The request: Please list the tactics that the passage on the video art festival says the organizers were prepared to employ.

Passage given:
In 2008, maintaining the ‘need for an international video art festival’ in their home city, Nilsson and Olsson launched the first leg of a festival dedicated to examining the needs and practice of video artists today. Yes, artists do need other artists. Artistic expression is, after all, not simply ‘personal’ expression: it is the expression that results from the dialogue that occurs among peers, and the begging, borrowing, stealing, inverting, modifying, sampling – and rejecting – of other kinds of work. It is vital that artists understand how their own obsessions and expressions stack up against those of their colleagues. But when I say, “artists need other artists” I do not mean simply the need for feedback on the aesthetic merit or direction of one’s work. There is also the need to compare thoughts about the formal distribution of work, i.e. the shifting conditions of production and dissemination, the new ways by which to advance one’s practice. Only by addressing these issues will the contemporary artist move her material, and her medium, forward into the world at large.
Looking at the shape of this first edition of the festival, it is clear that to achieve their goal of a establishing a nexus for community and exchange of artistic practice, the organizers were prepared to employ a variety of tactics, including networking, caliber and scope of work, education, and patronage. Given the point of the Örebro festival was not just to showcase a variety of works but to create agency amongst practitioners, to say that the festival was precisely about constructing connections between approaches to video would be to miss its larger theme. In the face of a spate of other equally ‘international’ art events taking place around the globe, the fundamental question as raised by this new festival is: Is diversity of use to us at all in art and culture if it cannot be harnessed to our needs? In other words, what good is the freedom to make a video on any subject whatever, if artists are unable to define and communicate their work to a public already primed to consume video?

Data lines:

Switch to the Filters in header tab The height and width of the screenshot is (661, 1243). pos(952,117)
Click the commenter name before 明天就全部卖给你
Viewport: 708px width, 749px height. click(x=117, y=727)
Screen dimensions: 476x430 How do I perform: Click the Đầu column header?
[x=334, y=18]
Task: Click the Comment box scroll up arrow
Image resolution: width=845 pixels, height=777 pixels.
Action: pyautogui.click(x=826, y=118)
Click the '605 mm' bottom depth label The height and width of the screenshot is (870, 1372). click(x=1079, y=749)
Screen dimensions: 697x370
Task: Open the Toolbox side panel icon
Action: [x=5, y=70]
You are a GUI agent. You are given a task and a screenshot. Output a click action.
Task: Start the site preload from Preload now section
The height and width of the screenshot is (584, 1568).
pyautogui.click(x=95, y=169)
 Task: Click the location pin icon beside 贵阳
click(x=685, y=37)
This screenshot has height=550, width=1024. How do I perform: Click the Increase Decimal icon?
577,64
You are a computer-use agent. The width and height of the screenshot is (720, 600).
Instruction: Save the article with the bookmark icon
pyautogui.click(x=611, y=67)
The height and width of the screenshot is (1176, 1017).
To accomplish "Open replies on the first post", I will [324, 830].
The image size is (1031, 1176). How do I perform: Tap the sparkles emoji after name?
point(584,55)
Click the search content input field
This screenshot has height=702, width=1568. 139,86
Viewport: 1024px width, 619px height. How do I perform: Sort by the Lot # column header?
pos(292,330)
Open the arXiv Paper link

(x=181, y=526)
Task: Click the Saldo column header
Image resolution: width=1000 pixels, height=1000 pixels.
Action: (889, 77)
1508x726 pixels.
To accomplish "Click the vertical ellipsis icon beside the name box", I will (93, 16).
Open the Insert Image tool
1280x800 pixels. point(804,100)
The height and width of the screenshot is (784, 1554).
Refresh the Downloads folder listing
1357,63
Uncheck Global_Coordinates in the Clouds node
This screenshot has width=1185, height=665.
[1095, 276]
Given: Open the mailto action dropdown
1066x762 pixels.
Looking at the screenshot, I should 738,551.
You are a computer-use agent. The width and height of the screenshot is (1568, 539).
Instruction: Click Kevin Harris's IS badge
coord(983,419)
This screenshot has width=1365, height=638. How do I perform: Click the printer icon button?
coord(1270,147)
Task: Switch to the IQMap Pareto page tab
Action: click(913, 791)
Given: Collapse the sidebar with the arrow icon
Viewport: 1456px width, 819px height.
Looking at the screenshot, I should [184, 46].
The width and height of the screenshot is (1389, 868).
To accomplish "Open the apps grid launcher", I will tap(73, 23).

Worked answer:
- networking
- caliber and scope of work
- education
- patronage